Lord Justice Phillips
I agree.
Lord Justice Underhill
I agree with Stuart-Smith LJ that this appeal should be allowed, for the reasons that he gives. That is, I do not believe that it was open to the Judge on the evidence before him to conclude that such exposure as the Claimant had experienced to TCE made a material contribution to his developing Parkinson’s disease. I agree with Stuart-Smith LJ that the evidence about a possible causative link between TCE exposure and Parkinson’s disease amounts to no more than the identification of a plausible mechanism and that that by itself is not enough. Further and in any event, even if, contrary to our view, it were established that TCE exposure could contribute to the causation of Parkinson’s disease, I agree that, given the range of other possible genetic and environmental causes, including non-tortious exposure to TCE, the evidence does not justify a conclusion that on the balance of probabilities such wrongful exposure as the Claimant experienced in this case made a material contribution to his developing the disease.

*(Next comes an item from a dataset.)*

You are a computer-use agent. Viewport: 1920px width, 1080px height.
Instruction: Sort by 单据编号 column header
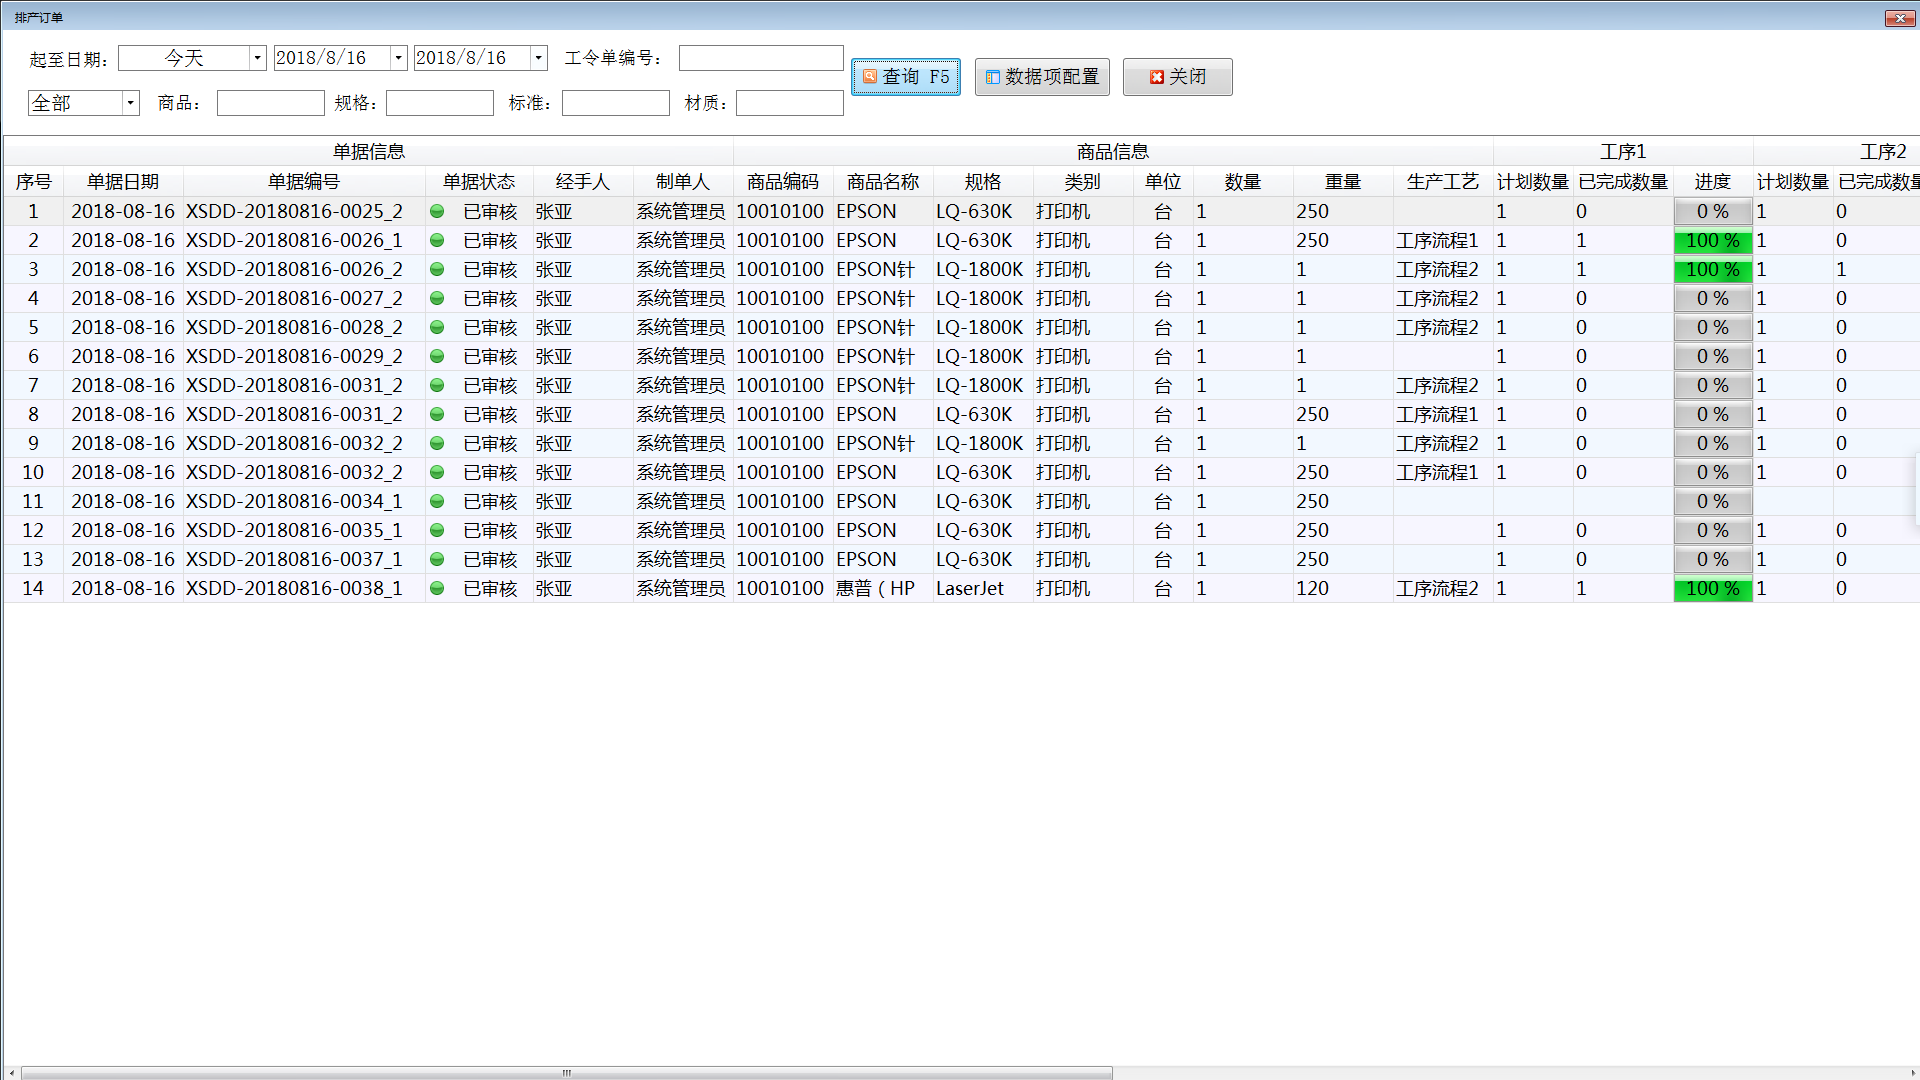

I also agree with Stuart-Smith LJ’s conclusion on Issue 1 of the appeal. His comprehensive analysis of the authorities shows conclusively that in the case of an indivisible injury a tortfeasor who makes a material contribution to the injury is liable for the whole. I respectfully agree with him that it is clear from the passages which he quotes at paras. 42-45 above that that is the ratio of Bonnington, notwithstanding that pneumoconiosis is a disease whose severity relates to the extent of exposure. And even if there were room for doubt, the subsequent case-law, as he shows, authoritatively establish that that is to be treated as the ratio. The point is put succinctly by Lord Toulson at para. 32 of his judgment in Williams:
“Lord Reid interpreted the medical evidence as meaning that the particles from the swing grinders were a cause of the entire disease. True, they were only part of the cause, but they were a partial cause of the entire injury, as distinct from being a cause of only part of the injury.”
I would only add one footnote on Issue 1. Stuart-Smith LJ refers at para. 63 of his judgment to Professor Stapleton’s criticisms of the reasoning (though not the outcome) in Bailey. Her preferred analysis of cases of this kind appears now to have been approved by the Supreme Court: see paras. 182-185 of the judgment of Lord Leggatt and Lord Hamblen in Financial Conduct Authority v Arch Insurance (UK) Ltd [2021] UKSC 1, [2021] AC 649, and her recent article “Unnecessary and Insufficient Factual Causes”, Journal of Tort Law 2023.